From Bogota to Istanbul to LA (LA!?), StreetFilms have been a great source for accessible yet detailed films that outline lessons in making streets more pedestrian, bicycle and mass-transit friendly, and in greening the cities that so many of us live in. Now their latest installment takes a look at Melbourne, and finds that many of today's most congested cities could learn a thing or two:
"Melbourne is simply wonderful. You can get lost in the nooks and crannies that permeate the city. As you walk you feel like free-flowing air with no impediments to your enjoyment. For a city with nearly 4 million people, the streets feel much like the hustle and bustle of New York City but without omnipresent danger and stress cars cause.

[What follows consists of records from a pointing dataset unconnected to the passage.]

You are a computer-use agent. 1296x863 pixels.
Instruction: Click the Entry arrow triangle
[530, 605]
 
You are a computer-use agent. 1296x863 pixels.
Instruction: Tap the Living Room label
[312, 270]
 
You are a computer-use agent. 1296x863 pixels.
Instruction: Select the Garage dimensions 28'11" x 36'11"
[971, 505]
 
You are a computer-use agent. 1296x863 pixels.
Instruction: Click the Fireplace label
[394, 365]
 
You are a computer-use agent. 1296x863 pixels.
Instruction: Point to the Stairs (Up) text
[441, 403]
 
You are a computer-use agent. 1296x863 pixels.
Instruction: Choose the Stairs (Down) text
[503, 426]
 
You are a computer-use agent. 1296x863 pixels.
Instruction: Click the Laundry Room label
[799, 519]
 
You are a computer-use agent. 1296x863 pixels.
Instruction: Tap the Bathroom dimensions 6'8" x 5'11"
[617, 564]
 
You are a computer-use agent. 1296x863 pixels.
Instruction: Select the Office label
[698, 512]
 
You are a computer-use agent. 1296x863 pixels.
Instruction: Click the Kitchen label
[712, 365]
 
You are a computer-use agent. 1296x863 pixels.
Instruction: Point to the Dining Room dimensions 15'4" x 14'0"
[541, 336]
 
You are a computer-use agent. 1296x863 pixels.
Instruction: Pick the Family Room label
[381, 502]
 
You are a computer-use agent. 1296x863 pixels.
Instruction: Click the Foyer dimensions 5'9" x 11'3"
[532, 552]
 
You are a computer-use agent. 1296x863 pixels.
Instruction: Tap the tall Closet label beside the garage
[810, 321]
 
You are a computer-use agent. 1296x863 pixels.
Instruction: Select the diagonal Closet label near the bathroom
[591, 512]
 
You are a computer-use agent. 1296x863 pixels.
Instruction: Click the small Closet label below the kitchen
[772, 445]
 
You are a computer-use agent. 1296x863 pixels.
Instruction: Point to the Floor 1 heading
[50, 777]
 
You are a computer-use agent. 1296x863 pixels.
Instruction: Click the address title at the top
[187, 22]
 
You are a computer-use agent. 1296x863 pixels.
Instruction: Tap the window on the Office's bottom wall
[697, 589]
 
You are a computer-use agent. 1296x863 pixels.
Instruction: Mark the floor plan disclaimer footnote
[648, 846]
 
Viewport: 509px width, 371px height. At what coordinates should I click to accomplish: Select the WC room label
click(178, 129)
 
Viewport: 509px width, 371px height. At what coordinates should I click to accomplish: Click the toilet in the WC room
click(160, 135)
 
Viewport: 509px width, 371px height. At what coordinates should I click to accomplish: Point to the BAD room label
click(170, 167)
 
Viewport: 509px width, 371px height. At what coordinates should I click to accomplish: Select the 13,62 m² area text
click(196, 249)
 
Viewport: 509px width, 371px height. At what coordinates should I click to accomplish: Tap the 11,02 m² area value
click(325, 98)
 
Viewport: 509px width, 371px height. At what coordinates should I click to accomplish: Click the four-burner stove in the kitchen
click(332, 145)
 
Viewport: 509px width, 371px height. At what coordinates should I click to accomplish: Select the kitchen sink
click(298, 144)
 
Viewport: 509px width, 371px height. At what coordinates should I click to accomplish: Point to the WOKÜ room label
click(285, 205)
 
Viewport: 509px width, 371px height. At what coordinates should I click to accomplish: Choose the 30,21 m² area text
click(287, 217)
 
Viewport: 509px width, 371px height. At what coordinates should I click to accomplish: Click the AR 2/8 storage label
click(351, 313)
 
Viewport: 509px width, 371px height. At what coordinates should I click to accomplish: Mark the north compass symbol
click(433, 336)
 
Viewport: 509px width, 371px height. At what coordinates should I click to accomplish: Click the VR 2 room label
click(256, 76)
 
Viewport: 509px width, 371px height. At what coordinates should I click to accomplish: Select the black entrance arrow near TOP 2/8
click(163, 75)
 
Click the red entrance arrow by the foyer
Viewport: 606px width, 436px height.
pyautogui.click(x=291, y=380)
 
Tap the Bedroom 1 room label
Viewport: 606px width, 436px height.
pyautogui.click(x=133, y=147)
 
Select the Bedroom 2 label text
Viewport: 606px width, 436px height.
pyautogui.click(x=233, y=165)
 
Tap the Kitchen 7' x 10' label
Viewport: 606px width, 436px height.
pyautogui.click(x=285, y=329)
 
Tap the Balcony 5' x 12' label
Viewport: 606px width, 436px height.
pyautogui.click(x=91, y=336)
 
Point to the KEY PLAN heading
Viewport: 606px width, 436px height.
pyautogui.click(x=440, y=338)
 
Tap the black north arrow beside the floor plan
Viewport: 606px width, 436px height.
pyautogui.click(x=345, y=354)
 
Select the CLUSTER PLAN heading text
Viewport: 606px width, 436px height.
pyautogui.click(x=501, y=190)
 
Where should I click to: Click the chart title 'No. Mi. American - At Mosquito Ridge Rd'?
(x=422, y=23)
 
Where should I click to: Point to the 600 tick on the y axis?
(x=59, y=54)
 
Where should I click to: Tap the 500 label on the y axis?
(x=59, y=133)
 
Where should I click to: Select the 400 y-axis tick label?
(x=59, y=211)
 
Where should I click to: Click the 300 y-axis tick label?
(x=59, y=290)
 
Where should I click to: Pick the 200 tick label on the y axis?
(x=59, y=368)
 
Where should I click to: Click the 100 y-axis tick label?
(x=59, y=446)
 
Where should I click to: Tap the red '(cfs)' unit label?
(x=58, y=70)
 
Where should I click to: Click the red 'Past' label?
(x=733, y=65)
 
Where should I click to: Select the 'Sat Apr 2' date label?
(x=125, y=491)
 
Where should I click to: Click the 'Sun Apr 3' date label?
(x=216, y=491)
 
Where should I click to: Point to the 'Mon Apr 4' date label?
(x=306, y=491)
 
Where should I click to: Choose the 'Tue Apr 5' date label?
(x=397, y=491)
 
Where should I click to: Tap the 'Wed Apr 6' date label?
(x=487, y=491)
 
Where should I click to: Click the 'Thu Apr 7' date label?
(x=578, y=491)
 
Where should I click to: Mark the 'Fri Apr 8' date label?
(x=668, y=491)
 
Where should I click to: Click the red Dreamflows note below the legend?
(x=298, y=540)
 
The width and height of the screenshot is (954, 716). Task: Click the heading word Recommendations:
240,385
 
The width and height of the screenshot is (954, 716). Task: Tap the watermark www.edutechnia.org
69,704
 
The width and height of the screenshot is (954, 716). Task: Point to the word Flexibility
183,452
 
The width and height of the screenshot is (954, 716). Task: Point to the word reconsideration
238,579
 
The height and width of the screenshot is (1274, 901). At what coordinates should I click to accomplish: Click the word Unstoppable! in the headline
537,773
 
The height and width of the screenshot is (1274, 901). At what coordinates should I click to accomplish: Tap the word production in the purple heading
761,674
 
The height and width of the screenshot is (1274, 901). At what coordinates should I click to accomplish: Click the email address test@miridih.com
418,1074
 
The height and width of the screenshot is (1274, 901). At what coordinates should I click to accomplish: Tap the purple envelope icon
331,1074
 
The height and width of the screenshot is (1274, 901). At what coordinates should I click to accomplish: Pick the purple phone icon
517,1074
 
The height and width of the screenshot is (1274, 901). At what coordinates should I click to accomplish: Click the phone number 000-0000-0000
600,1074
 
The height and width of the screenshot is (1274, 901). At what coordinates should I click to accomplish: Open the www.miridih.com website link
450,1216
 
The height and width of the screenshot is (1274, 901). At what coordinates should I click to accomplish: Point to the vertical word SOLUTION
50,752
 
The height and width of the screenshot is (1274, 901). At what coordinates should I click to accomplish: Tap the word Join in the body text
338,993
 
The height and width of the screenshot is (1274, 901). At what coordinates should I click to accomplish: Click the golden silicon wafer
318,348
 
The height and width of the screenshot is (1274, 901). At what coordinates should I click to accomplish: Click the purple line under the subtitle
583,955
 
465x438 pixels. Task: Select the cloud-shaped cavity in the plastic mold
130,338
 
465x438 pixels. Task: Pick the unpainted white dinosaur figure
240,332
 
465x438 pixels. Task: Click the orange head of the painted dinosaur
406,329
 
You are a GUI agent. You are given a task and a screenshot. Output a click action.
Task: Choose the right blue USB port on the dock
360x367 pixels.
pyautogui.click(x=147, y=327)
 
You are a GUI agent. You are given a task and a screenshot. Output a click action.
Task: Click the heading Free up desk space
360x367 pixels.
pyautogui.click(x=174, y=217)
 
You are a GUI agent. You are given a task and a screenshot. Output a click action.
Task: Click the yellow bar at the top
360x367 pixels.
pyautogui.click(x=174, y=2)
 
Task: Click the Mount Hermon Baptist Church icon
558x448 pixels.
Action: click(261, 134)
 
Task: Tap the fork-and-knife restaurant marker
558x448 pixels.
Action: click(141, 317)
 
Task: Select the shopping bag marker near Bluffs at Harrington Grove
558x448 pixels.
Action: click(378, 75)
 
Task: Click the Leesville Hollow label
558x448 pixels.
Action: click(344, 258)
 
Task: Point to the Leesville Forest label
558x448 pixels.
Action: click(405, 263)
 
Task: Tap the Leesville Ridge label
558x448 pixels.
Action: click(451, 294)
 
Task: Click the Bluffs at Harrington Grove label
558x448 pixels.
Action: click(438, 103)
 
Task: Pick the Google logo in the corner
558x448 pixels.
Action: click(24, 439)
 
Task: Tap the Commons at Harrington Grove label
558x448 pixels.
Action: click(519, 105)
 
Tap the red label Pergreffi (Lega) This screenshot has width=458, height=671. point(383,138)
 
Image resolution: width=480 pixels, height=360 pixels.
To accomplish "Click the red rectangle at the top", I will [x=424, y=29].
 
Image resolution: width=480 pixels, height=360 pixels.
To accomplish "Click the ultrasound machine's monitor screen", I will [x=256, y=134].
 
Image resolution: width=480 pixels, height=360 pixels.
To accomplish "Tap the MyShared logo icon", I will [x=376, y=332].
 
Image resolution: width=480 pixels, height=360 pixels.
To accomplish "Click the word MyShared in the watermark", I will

There is an invaluable lesson here. In the early 90s, Melbourne was hardly a haven for pedestrian life until Jan Gehl was invited there to undertake a study and publish recommendations on street improvements and public space. Ten years after the survey’s findings, Melbourne was a remarkably different place thanks to sidewalk widenings, copious tree plantings, a burgeoning cafe culture, and various types of car restrictions on some streets. Public space and art abound. And all of this is an economic boom for business."
The ever productive and insightful Clarence also points out another salient fact - Melbourne is a New World city, built around the motorcar, and provides ample evidence that those who say it can't be done in Indianapolis, Detroit or LA may be selling their cities short.